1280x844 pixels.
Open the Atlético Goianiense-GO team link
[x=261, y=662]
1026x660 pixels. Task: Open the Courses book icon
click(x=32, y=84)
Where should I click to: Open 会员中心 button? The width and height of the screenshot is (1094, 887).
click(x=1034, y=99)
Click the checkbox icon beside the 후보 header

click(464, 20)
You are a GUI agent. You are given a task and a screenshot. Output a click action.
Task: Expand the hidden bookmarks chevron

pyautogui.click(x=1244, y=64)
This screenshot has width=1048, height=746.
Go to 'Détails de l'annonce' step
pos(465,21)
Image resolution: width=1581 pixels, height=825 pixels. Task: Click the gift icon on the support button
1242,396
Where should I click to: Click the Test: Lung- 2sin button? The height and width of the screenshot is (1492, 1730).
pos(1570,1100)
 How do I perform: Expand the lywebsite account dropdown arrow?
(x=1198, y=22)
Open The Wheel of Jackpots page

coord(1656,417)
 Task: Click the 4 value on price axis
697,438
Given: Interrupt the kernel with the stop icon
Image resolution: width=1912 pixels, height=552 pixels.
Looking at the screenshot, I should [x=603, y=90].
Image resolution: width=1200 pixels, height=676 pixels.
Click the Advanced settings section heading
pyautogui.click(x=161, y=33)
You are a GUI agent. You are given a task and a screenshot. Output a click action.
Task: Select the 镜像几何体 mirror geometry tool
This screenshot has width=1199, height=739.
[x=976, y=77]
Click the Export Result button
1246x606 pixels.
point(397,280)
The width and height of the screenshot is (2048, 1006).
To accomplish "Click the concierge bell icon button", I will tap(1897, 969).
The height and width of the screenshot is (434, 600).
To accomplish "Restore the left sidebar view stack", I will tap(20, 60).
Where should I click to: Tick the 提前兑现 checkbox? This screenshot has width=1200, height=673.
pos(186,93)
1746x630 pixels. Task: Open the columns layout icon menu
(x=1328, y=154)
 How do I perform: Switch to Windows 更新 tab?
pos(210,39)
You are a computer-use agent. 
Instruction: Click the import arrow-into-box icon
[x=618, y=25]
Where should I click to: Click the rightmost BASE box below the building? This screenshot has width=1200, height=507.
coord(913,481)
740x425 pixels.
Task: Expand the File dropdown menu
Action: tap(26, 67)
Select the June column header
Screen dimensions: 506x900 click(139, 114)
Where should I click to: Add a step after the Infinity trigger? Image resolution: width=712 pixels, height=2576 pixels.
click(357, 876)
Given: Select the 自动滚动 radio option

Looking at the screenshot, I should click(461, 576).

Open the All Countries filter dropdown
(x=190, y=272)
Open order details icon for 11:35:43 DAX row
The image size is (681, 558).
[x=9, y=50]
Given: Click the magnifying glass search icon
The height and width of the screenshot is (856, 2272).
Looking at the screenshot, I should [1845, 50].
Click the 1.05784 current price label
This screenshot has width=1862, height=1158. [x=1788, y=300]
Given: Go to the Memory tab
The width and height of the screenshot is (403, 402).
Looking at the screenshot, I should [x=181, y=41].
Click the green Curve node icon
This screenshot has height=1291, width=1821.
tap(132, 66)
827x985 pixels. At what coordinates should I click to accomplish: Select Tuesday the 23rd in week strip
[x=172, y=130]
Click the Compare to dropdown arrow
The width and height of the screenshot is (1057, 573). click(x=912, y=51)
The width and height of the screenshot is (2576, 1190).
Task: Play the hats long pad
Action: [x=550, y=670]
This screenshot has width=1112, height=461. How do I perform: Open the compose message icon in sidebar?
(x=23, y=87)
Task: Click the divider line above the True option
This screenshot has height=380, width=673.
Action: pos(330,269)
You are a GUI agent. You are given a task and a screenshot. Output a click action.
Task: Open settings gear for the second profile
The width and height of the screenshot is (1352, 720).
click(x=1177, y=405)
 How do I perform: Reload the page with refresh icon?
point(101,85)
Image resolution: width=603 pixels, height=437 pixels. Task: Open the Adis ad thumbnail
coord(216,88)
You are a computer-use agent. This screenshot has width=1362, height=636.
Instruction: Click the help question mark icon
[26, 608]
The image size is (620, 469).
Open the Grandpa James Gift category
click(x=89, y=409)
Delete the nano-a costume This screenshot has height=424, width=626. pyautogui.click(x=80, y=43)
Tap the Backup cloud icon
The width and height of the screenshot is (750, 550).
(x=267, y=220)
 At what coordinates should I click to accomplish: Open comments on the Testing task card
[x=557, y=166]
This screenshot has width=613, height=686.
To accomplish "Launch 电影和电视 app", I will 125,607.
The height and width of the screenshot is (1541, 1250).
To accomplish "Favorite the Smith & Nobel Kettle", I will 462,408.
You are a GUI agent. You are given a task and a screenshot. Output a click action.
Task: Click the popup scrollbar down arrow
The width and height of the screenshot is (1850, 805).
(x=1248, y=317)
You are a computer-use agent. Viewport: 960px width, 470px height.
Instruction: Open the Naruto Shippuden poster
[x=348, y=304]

○ ○ ○ ○ ○ ○ ○

**Your instructions:** Set down the entries again exactly as they are.

**Response area:**
1280x844 pixels.
Open the Atlético Goianiense-GO team link
[x=261, y=662]
1026x660 pixels. Task: Open the Courses book icon
click(x=32, y=84)
Where should I click to: Open 会员中心 button? The width and height of the screenshot is (1094, 887).
click(x=1034, y=99)
Click the checkbox icon beside the 후보 header

click(464, 20)
You are a GUI agent. You are given a task and a screenshot. Output a click action.
Task: Expand the hidden bookmarks chevron

pyautogui.click(x=1244, y=64)
This screenshot has width=1048, height=746.
Go to 'Détails de l'annonce' step
pos(465,21)
Image resolution: width=1581 pixels, height=825 pixels. Task: Click the gift icon on the support button
1242,396
Where should I click to: Click the Test: Lung- 2sin button? The height and width of the screenshot is (1492, 1730).
pos(1570,1100)
 How do I perform: Expand the lywebsite account dropdown arrow?
(x=1198, y=22)
Open The Wheel of Jackpots page

coord(1656,417)
 Task: Click the 4 value on price axis
697,438
Given: Interrupt the kernel with the stop icon
Image resolution: width=1912 pixels, height=552 pixels.
Looking at the screenshot, I should [x=603, y=90].
Image resolution: width=1200 pixels, height=676 pixels.
Click the Advanced settings section heading
pyautogui.click(x=161, y=33)
You are a GUI agent. You are given a task and a screenshot. Output a click action.
Task: Select the 镜像几何体 mirror geometry tool
This screenshot has width=1199, height=739.
[x=976, y=77]
Click the Export Result button
1246x606 pixels.
point(397,280)
The width and height of the screenshot is (2048, 1006).
To accomplish "Click the concierge bell icon button", I will tap(1897, 969).
The height and width of the screenshot is (434, 600).
To accomplish "Restore the left sidebar view stack", I will tap(20, 60).
Where should I click to: Tick the 提前兑现 checkbox? This screenshot has width=1200, height=673.
pos(186,93)
1746x630 pixels. Task: Open the columns layout icon menu
(x=1328, y=154)
 How do I perform: Switch to Windows 更新 tab?
pos(210,39)
You are a computer-use agent. 
Instruction: Click the import arrow-into-box icon
[x=618, y=25]
Where should I click to: Click the rightmost BASE box below the building? This screenshot has width=1200, height=507.
coord(913,481)
740x425 pixels.
Task: Expand the File dropdown menu
Action: tap(26, 67)
Select the June column header
Screen dimensions: 506x900 click(139, 114)
Where should I click to: Add a step after the Infinity trigger? Image resolution: width=712 pixels, height=2576 pixels.
click(357, 876)
Given: Select the 自动滚动 radio option

Looking at the screenshot, I should click(461, 576).

Open the All Countries filter dropdown
(x=190, y=272)
Open order details icon for 11:35:43 DAX row
The image size is (681, 558).
[x=9, y=50]
Given: Click the magnifying glass search icon
The height and width of the screenshot is (856, 2272).
Looking at the screenshot, I should [1845, 50].
Click the 1.05784 current price label
This screenshot has width=1862, height=1158. [x=1788, y=300]
Given: Go to the Memory tab
The width and height of the screenshot is (403, 402).
Looking at the screenshot, I should [x=181, y=41].
Click the green Curve node icon
This screenshot has height=1291, width=1821.
tap(132, 66)
827x985 pixels. At what coordinates should I click to accomplish: Select Tuesday the 23rd in week strip
[x=172, y=130]
Click the Compare to dropdown arrow
The width and height of the screenshot is (1057, 573). click(x=912, y=51)
The width and height of the screenshot is (2576, 1190).
Task: Play the hats long pad
Action: [x=550, y=670]
This screenshot has width=1112, height=461. How do I perform: Open the compose message icon in sidebar?
(x=23, y=87)
Task: Click the divider line above the True option
This screenshot has height=380, width=673.
Action: pos(330,269)
You are a GUI agent. You are given a task and a screenshot. Output a click action.
Task: Open settings gear for the second profile
The width and height of the screenshot is (1352, 720).
click(x=1177, y=405)
 How do I perform: Reload the page with refresh icon?
point(101,85)
Image resolution: width=603 pixels, height=437 pixels. Task: Open the Adis ad thumbnail
coord(216,88)
You are a computer-use agent. This screenshot has width=1362, height=636.
Instruction: Click the help question mark icon
[26, 608]
The image size is (620, 469).
Open the Grandpa James Gift category
click(x=89, y=409)
Delete the nano-a costume This screenshot has height=424, width=626. pyautogui.click(x=80, y=43)
Tap the Backup cloud icon
The width and height of the screenshot is (750, 550).
(x=267, y=220)
 At what coordinates should I click to accomplish: Open comments on the Testing task card
[x=557, y=166]
This screenshot has width=613, height=686.
To accomplish "Launch 电影和电视 app", I will 125,607.
The height and width of the screenshot is (1541, 1250).
To accomplish "Favorite the Smith & Nobel Kettle", I will 462,408.
You are a GUI agent. You are given a task and a screenshot. Output a click action.
Task: Click the popup scrollbar down arrow
The width and height of the screenshot is (1850, 805).
(x=1248, y=317)
You are a computer-use agent. Viewport: 960px width, 470px height.
Instruction: Open the Naruto Shippuden poster
[x=348, y=304]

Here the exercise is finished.